LE SOMMET SUR LES UNIVERSITÉS: QUI TROP EMBRASSE…

J’avoue mon scepticisme après lecture des documents préparatoires au Sommet sur l’enseignement supérieur. On y ratissera très large. On y traitera en effet de :

  • la qualité de l’enseignement supérieur;
  • l’accessibilité et la participation aux études supérieures;
  • la gouvernance et le financement des universités;
  • la contribution des établissements et de la recherche au développement de l’ensemble du Québec.

Pourtant, le véritable déclencheur du « printemps érable » a été la décision du précédent gouvernement de hausser substantiellement les droits de scolarité en vue d’assurer un meilleur financement des universités. Tel a été le principal enjeu de la crise du printemps dernier. Pour la majorité des étudiants toutefois, il a cessé de l’être lorsque le nouveau gouvernement a annoncé la suppression de cette hausse et laissé entrevoir qu’il entendait plutôt indexer les droits. La gratuité demeure néanmoins un enjeu pour une fraction des comme on a pu encore le constater avec la manifestation de jeudi dernier.

Certes, des questions pertinentes ont été soulevées en lien avec à l’enjeu principal de la crise du printemps. Mais, à tant vouloir élargir le débat, on se perdra. La connaissance naît par l’organisation des idées, pas dans l’éparpillement.

Mais revenons à l’enjeu principal: la contribution des étudiants au financement des universités. La question se pose sous trois aspects.

C’est d’abord une question de philosophie sociale. Est-il plus souhaitable que l’on instaure la gratuité totale à l’université (comme au collégial), ou est-il préférable d’exiger une contribution des étudiants sous forme de droits de scolarité?
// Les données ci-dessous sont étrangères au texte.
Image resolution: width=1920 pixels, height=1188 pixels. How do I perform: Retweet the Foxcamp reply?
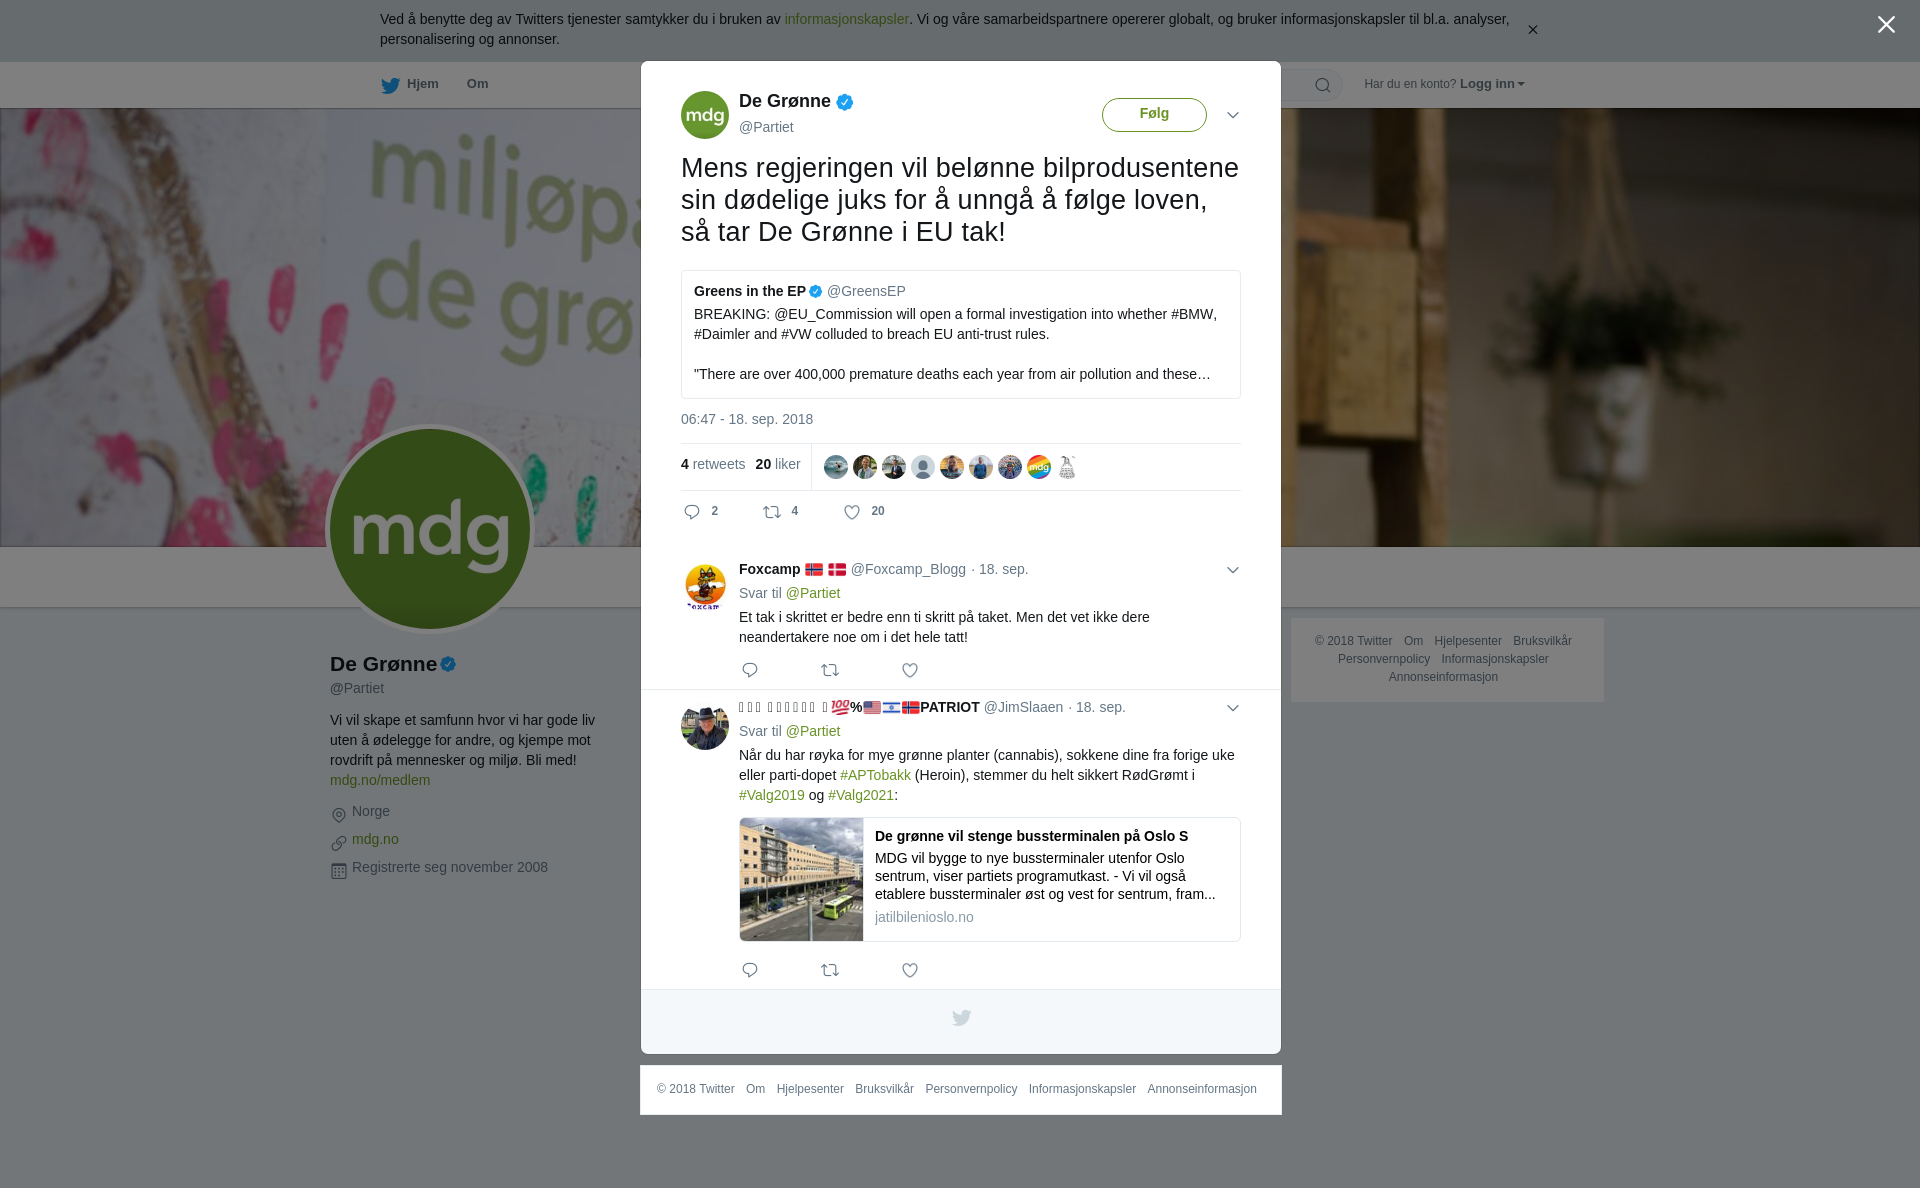(830, 670)
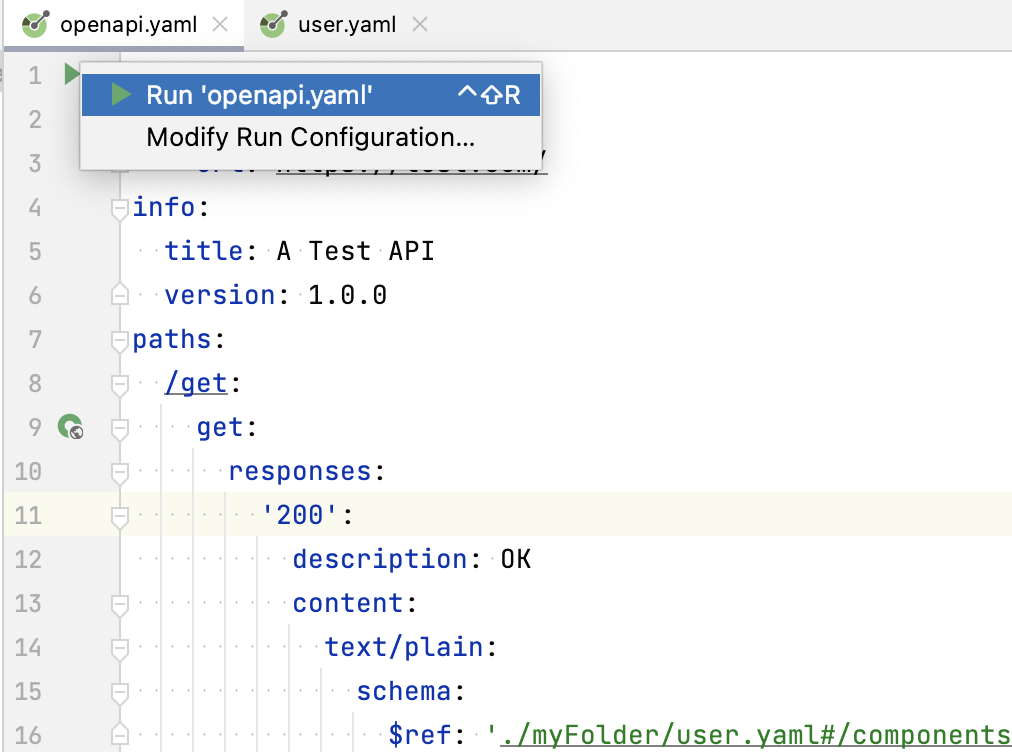Click line number 11 in the gutter

[30, 515]
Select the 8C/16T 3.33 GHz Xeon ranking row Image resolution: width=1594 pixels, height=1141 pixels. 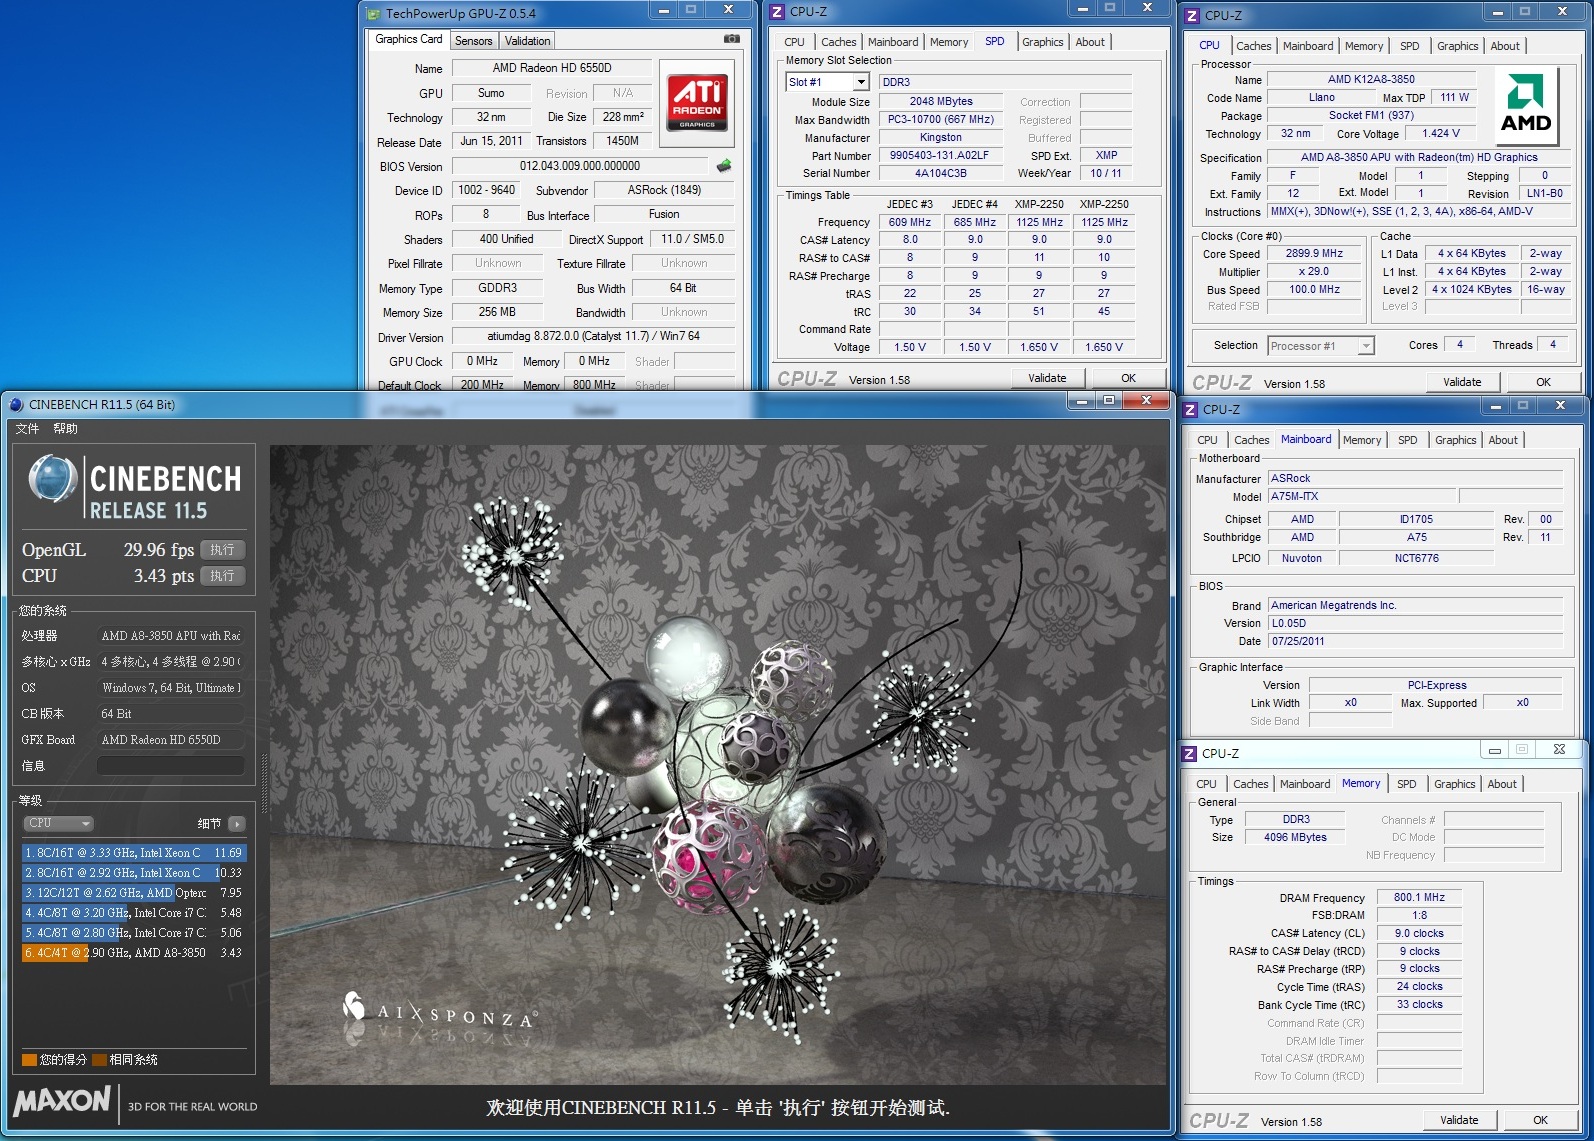pyautogui.click(x=133, y=853)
La question de la gratuité scolaire n’est pas nouvelle. On l’a soulevée dès l’instauration de l’école publique en 1829.  Papineau lui-même a jugé qu’il convenait d’imposer une contribution des parents au motif que ce qui ne coûte rien n’a pas de valeur aux yeux de celui qui bénéficie du service.

En fait, il n’existe pas de réponses toutes faites à la question. Et  les arguments déployés, d’un côté comme de l’autre ne sont pas déraisonnables. Il faut maintenant souhaiter que ces réponses déjà largement entendues tout au cours du printemps fassent au Sommet l’objet d’une analyse critique rigoureuse, sinon, on en restera aux idéologies.

La question est aussi de nature politique. En effet, les réponses philosophiques doivent être légitimées par le pouvoir politique pour qu’elles deviennent la norme applicable à tous. Notons que les sociétés sont arrivées à des solutions diversifiées en la matière : certaines ont opté pour la gratuité totale, d’autres pour des contributions plus ou moins importantes des étudiants.

Pour sa part, le Québec a adhéré au Pacte international aux droits économiques, sociaux et culturels de 1976 dont l’article 13c édicte que « […] L’enseignement supérieur doit être rendu accessible à tous en pleine égalité, en fonction des capacités de chacun, par tous les moyens appropriés et notamment par l’instauration progressive de la gratuité ». Cet article n’est pas normatif, mais il dit bien le but à poursuivre. Dix ans plutôt, le Rapport Parent avait déclaré que la gratuité scolaire au niveau universitaire « était souhaitable à long terme ».

Historiquement, les gouvernements péquistes se sont inscrits dans cette visée puisqu’en gelant les droits de scolarité, il se trouvait à les réduire progressivement en dollars constants. Mais, les gouvernements libéraux, depuis 1985 au moins, ont opté pour la hausse des droits de scolarité. Pourtant, dans son programme électoral de 1960, il s’était prononcé en faveur de « la gratuité totale de la petite école jusqu’à l’université inclusivement ».

Le PQ a opté pour sa part pour une indexation des droits. Mais, à l’aube du Sommet, il se défend d’avoir là-dessus une position définitive.

Enfin, la question en débat revêt une dimension économique. Au-delà des principes et des consensus politiques, il y a pour l’État, et en définitive, pour les contribuables, la capacité de payer, compte tenu, évidemment, des choix politiques et économiques. C’est ce qui a mené la Commission Parent à recommander le maintien des droits de scolarité à l’université bien qu’elle ait estimé la gratuité « souhaitable ». C’est manifestement la situation économique qui meut le PQ à vouloir maintenant les indexer plutôt que de les geler.

 ***

Le présent gouvernement, plutôt que de circonscrire le débat à l’enjeu essentiel, a choisi de s’éparpiller. La réalité politique aura probablement tôt fait de le ramener à cet essentiel. Mais espérons tout de même qu’il a prévu de bons mécanismes pour se dépêtrer dans la montagne d’idées qu’il aura recueillies.